Decellularization of soft tissues from donors of cerebral or heart failure death or xenogenic porcine or bovine soft tissues for transplantation purposes may be mentioned. The efficiency of the subsequent step of washing out of destructed cells is greatly enhanced. At the same time, the immunogenecity of the tissue is largely diminished.

2. Hard Mammarian Tissues for Transplantation

Similar to the soft mammarian tissues, hard tissues such as bone, cartilage or teeth may be treated for transplantation purposes.

3. Treatment of Other Biological Tissues for Medical Use

Tissues of animal or plant origin including cells may be treated for the purpose of destructing cells.

EXAMPLE

Fresh porcine hearts were purchased from a breeding farm and transported at 4° C. The warm ischemic time during the tissue isolation was controlled within 20 minutes. Pulmonary valves and aortas were excised and washed with Hank's solution and treated in an ultrahigh pressure apparatus available from Kobe Steel Ltd. under the name of Dr. CHEF to apply an ultrahigh hydrostatic pressure between 1,000 to 10,000 atms for 10 to 30 minutes. After treating the tissue was washed with PBS to remove cell residues. Specimens of the decellularized tissue were stained with HE and elastica-van Gieson staining and histologically evaluated by the microscopic observation.

The biomechanical properties of the decellularized tissue were evaluated using a specimen of the decellularized heart valve leaflet cut into a size of about 3 mm width and about 15 mm length to measure the breaking strength using a conventional tester (tensilon tester). The modulus of elasticity was calculated from the strain at the breaking point and the thickness of the leaflet calculated from the weight and specific gravity thereof. The disinfectivity of the treated vascular tissue was evaluated by inoculating with normal bacteria floras before treating and culturing the tissue after the treatment.

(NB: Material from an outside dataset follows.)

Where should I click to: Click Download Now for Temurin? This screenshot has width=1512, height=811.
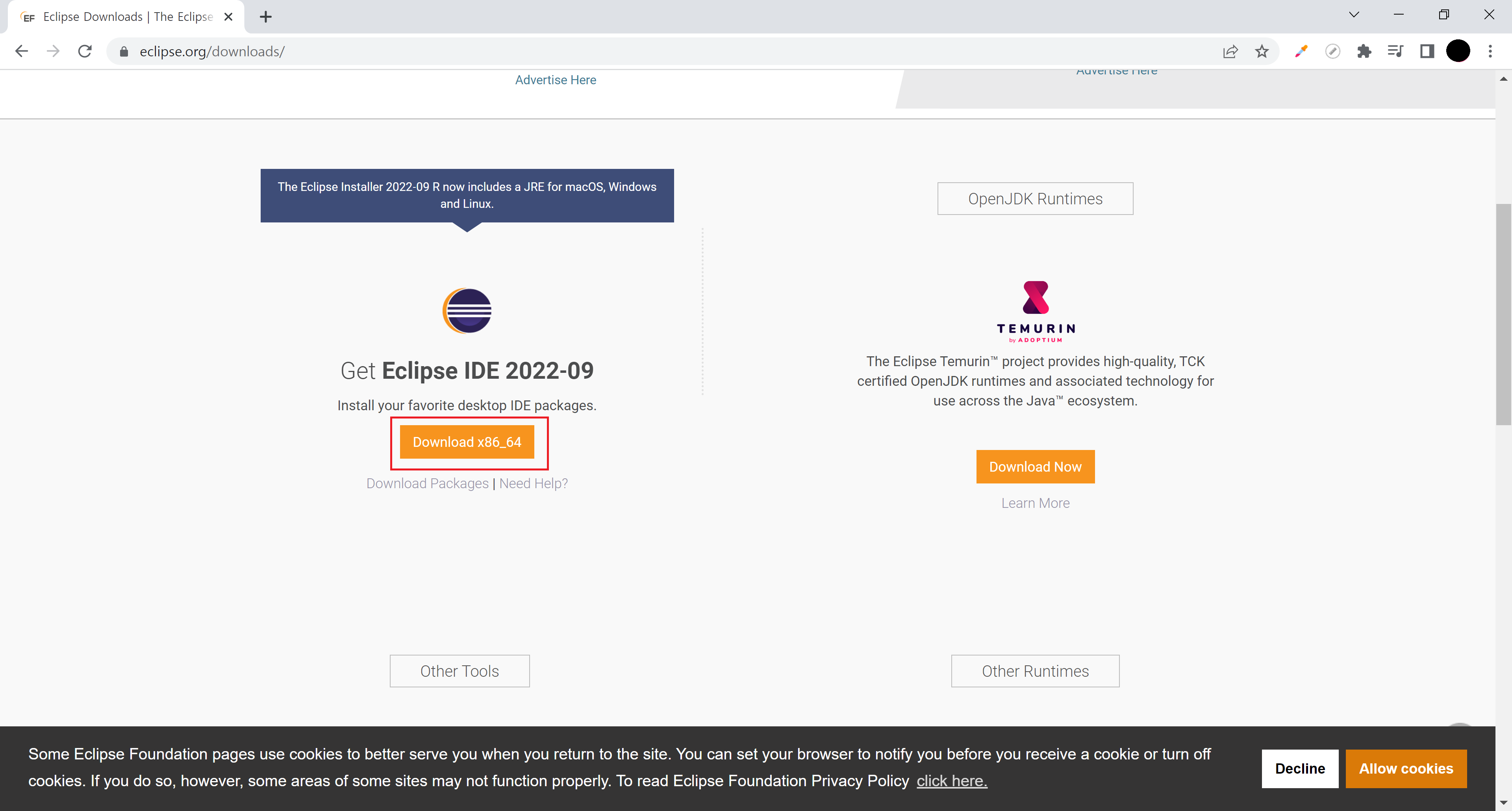pyautogui.click(x=1035, y=467)
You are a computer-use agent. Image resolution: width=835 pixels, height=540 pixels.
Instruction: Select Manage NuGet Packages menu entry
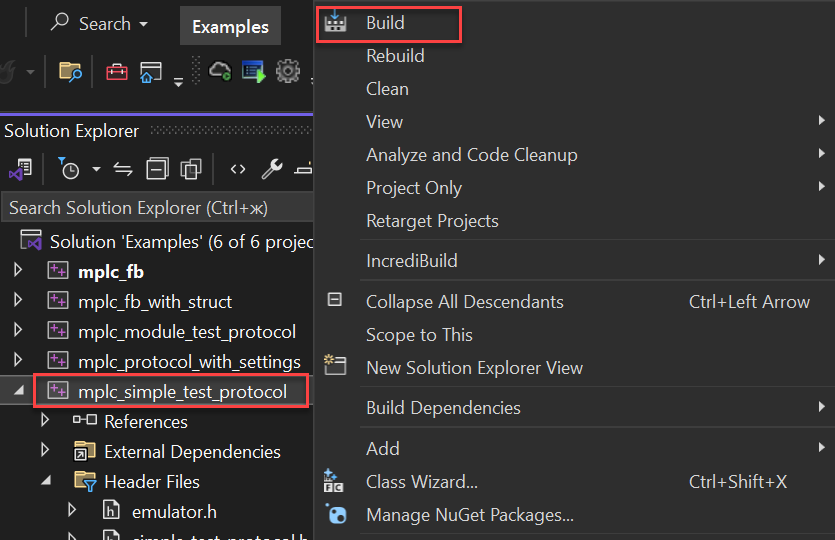[x=469, y=515]
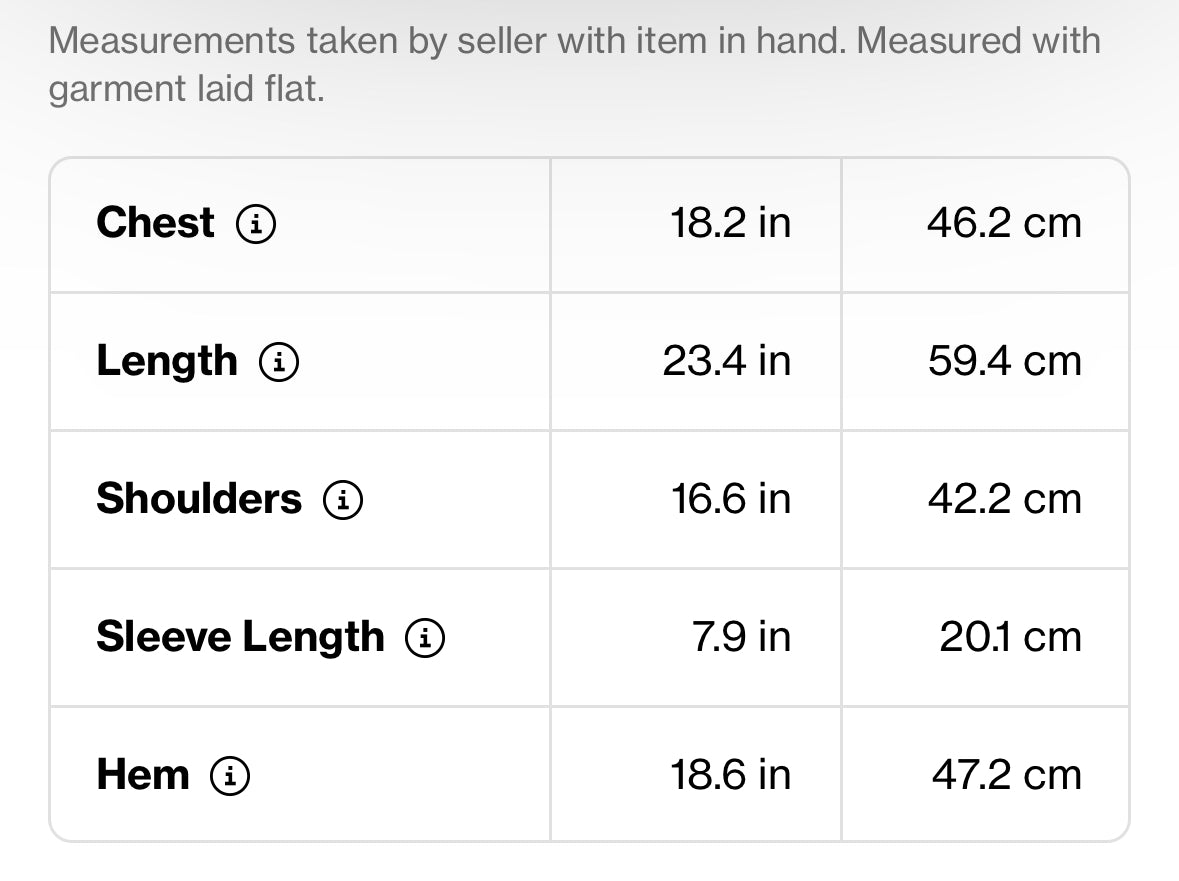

As shown in FIG. 1, the porcine pulmonary valve tissue was completely decellularized even in deep interior portions by the application of ultrahigh hydrostatic pressure according to the present invention. In contrast, the pulmonary valve leaflet treated with a detergent did not show stained nuclei in the tissue of several handreds μm thickness after immersing for 6 hours while the nuclei present in portions of 1 mm depth or more from the surface in the myocardium area of the leaflet base were stained after immersing for 24 hours.

As shown in FIG. 2, collagen and elastin fibers were well maintained in the valve leaflet after applying the ultrahigh hydrostatic pressure according to the present invention.

The specific gravity of normal porcine aortic leaflet as well as vascular walls was about 1.05. Studies on the anisotropy of biomechanical properties of native tissue revealed that the leaflet was flexible and weak in the direction of perpendicular to the direction tangent to the vascular walls of the leaflet and hard and strong in the direction parallel to the vascular walls. As shown in FIGS. 3 and 4, the decellularization under the ultrahigh hydrostatic pressure according to the present invention did not significantly affect the biomechanical properties. The decellularization with a detergent solution showed a tendency of increasing both breaking strength and modulus of elasticity as the treating time increases.

As shown in FIG. 5, the aortic tissue contaminated with normal bacteria floras before treatment was disinfected by the application of an ultrahigh hydrostatic pressure above 5,000 atms.